BEGIN Listed entries
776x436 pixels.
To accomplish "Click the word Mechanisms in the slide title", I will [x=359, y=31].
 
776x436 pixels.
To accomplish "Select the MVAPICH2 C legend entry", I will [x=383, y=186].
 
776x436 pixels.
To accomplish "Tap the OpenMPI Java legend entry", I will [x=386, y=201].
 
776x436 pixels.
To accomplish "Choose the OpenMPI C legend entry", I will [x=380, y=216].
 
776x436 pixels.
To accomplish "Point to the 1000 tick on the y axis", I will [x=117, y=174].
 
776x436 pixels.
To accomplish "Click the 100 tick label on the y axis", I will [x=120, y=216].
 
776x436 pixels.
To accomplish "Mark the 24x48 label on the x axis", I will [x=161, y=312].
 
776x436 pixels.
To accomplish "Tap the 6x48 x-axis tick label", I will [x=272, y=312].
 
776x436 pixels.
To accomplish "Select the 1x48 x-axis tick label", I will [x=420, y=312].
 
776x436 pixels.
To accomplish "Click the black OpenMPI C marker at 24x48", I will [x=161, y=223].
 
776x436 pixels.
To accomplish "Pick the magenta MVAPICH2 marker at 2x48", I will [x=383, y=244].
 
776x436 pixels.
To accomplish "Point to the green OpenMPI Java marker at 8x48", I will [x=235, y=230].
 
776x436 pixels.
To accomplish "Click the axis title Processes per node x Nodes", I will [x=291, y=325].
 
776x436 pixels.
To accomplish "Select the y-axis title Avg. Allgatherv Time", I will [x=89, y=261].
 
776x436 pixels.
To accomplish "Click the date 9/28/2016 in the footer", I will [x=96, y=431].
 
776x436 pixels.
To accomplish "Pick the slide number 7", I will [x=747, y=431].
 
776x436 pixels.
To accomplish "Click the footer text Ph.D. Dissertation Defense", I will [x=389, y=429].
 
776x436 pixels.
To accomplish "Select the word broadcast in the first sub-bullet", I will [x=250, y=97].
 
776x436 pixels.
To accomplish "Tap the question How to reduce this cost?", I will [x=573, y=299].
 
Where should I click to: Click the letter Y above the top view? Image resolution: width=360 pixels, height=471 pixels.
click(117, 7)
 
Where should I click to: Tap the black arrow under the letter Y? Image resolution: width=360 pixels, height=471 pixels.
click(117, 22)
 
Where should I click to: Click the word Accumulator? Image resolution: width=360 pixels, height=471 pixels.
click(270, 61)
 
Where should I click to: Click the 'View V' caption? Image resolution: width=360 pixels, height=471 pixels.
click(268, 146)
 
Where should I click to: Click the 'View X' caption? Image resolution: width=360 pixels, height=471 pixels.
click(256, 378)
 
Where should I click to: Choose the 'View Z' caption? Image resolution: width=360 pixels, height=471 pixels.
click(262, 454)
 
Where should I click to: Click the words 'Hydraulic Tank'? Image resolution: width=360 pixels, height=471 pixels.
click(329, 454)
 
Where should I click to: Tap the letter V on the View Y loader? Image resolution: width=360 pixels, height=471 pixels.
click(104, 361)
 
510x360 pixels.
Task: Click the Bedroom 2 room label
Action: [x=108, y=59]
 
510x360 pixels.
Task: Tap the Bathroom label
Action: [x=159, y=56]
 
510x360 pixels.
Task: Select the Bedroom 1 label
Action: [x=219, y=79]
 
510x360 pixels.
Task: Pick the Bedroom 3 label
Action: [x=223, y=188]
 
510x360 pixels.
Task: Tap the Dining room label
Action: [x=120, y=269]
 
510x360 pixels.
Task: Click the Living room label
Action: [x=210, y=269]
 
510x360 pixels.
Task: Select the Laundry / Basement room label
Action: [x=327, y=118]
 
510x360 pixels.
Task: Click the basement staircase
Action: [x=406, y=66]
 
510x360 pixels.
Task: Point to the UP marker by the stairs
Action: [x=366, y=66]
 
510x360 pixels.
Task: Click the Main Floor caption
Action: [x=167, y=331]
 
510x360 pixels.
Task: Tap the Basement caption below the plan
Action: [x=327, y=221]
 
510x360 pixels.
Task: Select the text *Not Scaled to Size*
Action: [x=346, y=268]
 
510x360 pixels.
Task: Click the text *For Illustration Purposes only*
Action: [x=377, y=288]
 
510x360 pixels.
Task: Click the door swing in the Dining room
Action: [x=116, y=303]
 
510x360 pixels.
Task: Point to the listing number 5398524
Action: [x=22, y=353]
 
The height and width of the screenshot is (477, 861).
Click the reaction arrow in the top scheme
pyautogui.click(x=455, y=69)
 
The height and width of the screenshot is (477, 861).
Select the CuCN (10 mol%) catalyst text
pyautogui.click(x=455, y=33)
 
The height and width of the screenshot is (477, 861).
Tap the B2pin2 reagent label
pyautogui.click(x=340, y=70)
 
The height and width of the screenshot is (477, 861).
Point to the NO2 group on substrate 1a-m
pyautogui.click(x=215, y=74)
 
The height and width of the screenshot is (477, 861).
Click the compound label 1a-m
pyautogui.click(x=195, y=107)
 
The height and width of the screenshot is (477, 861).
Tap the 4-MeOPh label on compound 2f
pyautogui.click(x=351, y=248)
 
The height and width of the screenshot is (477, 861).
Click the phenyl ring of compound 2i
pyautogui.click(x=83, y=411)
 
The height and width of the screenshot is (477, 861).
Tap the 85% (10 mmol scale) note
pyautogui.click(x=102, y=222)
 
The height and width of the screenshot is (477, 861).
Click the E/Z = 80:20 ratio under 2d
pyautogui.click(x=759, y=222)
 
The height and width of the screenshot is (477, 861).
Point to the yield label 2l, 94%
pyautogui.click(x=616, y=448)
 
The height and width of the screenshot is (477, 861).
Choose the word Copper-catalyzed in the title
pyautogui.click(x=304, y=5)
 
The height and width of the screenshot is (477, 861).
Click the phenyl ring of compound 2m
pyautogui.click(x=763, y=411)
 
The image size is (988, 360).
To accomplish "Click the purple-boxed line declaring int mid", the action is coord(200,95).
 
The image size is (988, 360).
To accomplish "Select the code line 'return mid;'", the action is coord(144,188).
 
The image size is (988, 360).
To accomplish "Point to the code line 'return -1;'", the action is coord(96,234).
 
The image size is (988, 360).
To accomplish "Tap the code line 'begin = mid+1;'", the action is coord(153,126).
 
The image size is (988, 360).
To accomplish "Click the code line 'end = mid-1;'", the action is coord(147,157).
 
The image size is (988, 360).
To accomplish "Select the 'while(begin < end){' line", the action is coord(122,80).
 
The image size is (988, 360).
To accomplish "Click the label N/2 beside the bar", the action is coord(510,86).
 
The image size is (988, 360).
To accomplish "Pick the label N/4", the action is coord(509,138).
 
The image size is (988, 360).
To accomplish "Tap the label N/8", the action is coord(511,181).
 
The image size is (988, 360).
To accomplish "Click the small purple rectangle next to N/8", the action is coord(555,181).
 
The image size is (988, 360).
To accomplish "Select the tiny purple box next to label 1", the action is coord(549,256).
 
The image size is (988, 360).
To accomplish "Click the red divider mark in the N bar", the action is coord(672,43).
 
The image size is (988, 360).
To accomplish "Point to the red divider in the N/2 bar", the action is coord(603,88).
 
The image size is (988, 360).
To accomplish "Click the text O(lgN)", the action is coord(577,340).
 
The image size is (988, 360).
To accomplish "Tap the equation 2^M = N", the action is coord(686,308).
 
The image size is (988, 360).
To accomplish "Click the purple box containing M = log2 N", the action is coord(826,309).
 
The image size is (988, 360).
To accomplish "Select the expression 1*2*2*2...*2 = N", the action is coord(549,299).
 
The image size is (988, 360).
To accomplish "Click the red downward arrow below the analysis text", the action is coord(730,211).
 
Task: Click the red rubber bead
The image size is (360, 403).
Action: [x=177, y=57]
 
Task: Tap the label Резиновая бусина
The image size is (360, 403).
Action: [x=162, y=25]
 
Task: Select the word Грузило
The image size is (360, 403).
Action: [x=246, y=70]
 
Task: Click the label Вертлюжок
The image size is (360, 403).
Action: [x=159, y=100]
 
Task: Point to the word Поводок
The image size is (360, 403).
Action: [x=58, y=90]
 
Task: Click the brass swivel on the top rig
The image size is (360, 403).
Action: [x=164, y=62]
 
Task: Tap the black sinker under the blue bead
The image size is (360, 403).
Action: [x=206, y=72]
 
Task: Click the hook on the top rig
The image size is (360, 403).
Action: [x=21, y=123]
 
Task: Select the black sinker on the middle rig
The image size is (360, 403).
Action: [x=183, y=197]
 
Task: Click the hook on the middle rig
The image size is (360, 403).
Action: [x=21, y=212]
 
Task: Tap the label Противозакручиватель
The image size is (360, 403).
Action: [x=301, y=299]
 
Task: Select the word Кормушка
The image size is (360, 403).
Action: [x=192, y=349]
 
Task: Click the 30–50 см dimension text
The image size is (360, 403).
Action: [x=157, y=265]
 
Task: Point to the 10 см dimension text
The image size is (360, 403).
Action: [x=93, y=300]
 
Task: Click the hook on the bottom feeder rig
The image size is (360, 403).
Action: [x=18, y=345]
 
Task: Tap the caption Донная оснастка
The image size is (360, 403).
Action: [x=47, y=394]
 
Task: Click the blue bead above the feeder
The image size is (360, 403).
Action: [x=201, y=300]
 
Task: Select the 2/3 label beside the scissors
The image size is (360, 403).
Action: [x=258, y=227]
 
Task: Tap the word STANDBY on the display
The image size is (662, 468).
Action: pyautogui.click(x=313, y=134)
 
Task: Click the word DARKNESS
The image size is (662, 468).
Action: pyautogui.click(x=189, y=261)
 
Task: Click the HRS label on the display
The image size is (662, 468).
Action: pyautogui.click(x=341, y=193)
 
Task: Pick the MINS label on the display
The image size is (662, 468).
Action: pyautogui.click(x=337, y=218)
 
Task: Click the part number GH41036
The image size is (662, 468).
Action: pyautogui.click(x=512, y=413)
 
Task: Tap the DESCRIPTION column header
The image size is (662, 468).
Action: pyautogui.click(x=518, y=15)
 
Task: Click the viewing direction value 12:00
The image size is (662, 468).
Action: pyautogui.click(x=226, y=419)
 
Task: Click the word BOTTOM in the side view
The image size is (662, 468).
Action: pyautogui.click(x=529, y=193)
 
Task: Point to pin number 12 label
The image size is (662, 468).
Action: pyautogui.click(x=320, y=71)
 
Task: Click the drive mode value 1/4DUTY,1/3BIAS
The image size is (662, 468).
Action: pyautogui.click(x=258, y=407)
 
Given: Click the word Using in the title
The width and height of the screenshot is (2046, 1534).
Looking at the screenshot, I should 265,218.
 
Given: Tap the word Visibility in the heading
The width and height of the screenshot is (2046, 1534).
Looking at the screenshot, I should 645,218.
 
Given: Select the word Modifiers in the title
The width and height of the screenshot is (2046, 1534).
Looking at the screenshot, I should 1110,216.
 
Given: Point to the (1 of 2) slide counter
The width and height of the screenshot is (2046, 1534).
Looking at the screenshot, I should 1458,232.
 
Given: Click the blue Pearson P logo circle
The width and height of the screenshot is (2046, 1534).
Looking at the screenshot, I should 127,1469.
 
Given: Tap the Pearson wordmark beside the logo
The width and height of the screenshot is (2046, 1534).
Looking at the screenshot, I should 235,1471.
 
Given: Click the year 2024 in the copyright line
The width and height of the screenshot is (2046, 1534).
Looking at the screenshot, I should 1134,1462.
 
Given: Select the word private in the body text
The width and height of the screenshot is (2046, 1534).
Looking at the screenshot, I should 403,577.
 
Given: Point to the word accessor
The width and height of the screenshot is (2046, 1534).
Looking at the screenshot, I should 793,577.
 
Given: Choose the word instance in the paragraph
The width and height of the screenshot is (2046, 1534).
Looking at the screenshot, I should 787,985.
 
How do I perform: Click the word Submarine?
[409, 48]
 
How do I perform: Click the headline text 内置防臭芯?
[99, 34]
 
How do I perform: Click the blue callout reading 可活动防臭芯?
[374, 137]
END Listed entries
■ What you are asked to do: Pick out each line in the items above that contains the string "OpenMPI" and copy those lines in full.

■ The answer:
To accomplish "Tap the OpenMPI Java legend entry", I will [x=386, y=201].
To accomplish "Choose the OpenMPI C legend entry", I will [x=380, y=216].
To accomplish "Click the black OpenMPI C marker at 24x48", I will [x=161, y=223].
To accomplish "Point to the green OpenMPI Java marker at 8x48", I will [x=235, y=230].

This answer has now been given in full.